United States Senator Statement of Chairman Orrin G. Hatch before the United States Senate Committee on the Judiciary
Executive Business Meeting
Good Morning. Before we start on the agenda items today, I want to make a few comments and observations.
First, I want to recognize that once again Spring has arrived and the baseball season is upon us again. Senators Kennedy and Leahy hope that this is finally the year for the Red Sox. I suspect that Senator Durbin dreams that this will be the year of the Cubs.
I must warn Senator Schumer to beware of the Yankees -- currently on the road in Tokyo -- being asked to open next season in Italy. No doubt EU Anti-Trust Czar, Mario Monti, would try to break up the Yankees if he ever got jurisdiction over the pinstriped boys from The Bronx. Maybe he would abolish the designated hitter rule while he was at it.
Actually, Senator Cornyn believes that the Astros' signing of Roger Clemens and Andy Petitte is a market-based solution to the problem.
Next, I want to commend our colleague, Senator DeWine for his work on the Unborn Victims of Violence Act that President Bush will sign into law this afternoon.

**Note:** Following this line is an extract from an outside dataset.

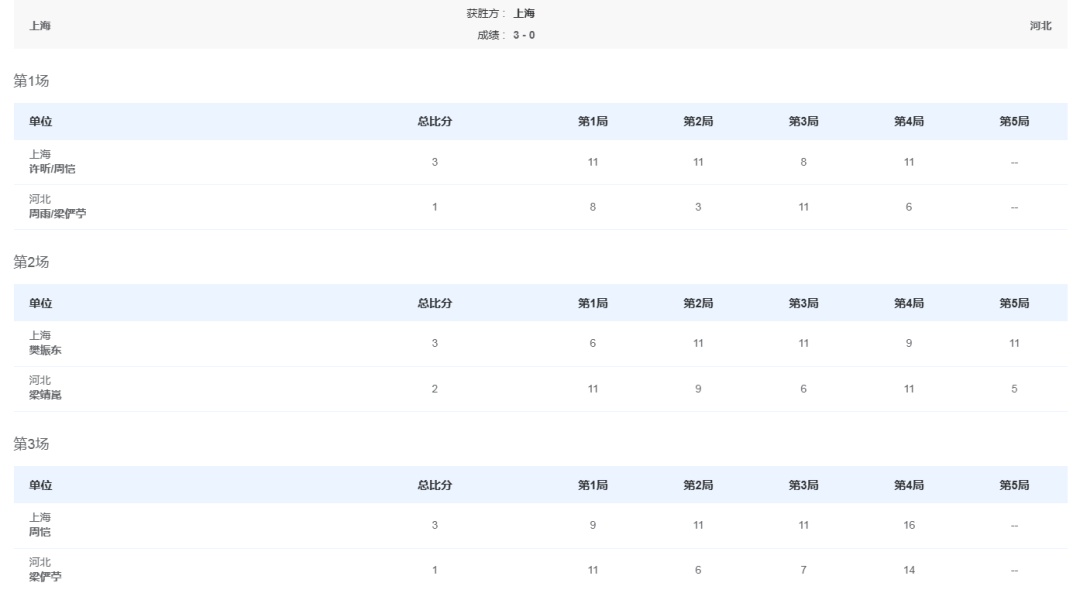Click the 上海 team name in the summary bar
The image size is (1080, 593).
40,26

In addition to the nominees on the agenda today is the bi-partisan, The Gang Prevention and Effective Deterrence Act of 2003, S. 1735. I hope we can complete action on this important measure at our next meeting.
Over the next few weeks, the Committee will take up many important matters. These include a number of bi-partisan intellectual property measures including the CREATE Act, the ART Act, and the Enforce Act. I plan to place these non-controversial bi-partisan bills on the next agenda, hopefully along with H.R. 1561, the legislation that ends the diversion of patent fees out of PTO. I will ask staffs' to work together to finalize work on these three bills so we can adopt them unanimously. I met with one of the motion picture studio heads yesterday and I can tell you that piracy is a big problem as was detailed in our hearing that Senator Specter chaired last week.

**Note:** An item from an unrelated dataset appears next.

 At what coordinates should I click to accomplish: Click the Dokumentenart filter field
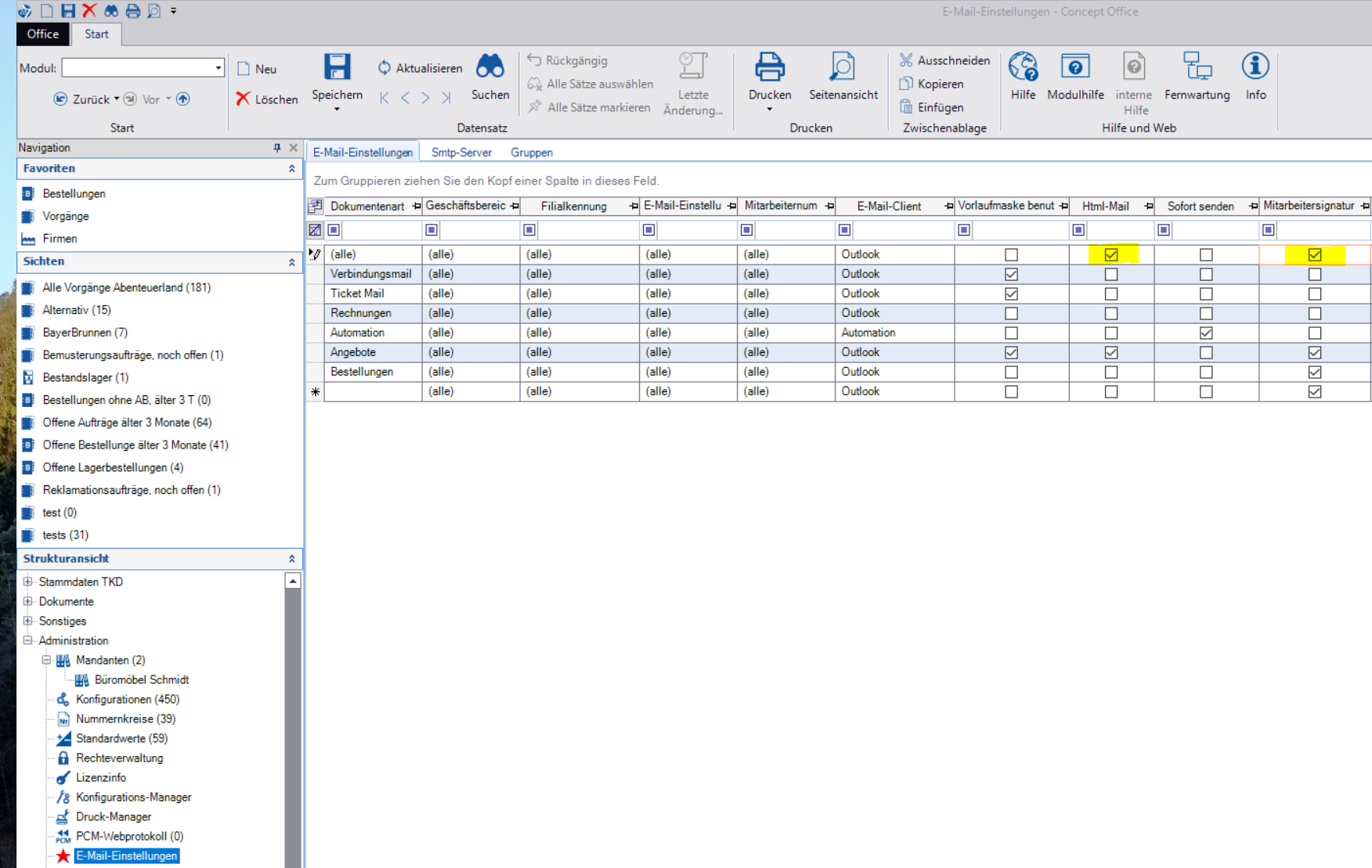pos(381,230)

Senator Biden and I hope to bring our steroid bill through the Committee in the next few weeks.
Senator Chambliss would like us to consider his bill on L visas. I understand that work on S. 1635 is proceeding apace.
I would like the Committee to report the Flag Amendment in the next few weeks.
The Committee will remain active on legislation and oversight related to preventing and responding to acts of terrorism.
Senator Sessions' bill on preventing mass transportation-related terrorism deserves our close attention in the aftermath of the Spanish train bombing.
Senator Biden has a longstanding interest in port security. We are scheduling a hearing on mass transportation terrorism issues.
In addition to this issue, Senator Leahy and I are planning several other terrorism-related hearings.
On April 14th, the Committee will hold a field hearing in Salt Lake City at which the Deputy Attorney General, James Comey, and our U.S. Attorney for Utah, Paul Warner, will testify on anti-terrorism laws, including the Patriot Act. I urge all my colleagues and other interested parties to attend this hearing and spend some time -- and money -- in Utah.
On April 20th, we will hold a hearing in Washington on the topic of the material support provisions of the Patriot Act, which have been at the center of litigation in California.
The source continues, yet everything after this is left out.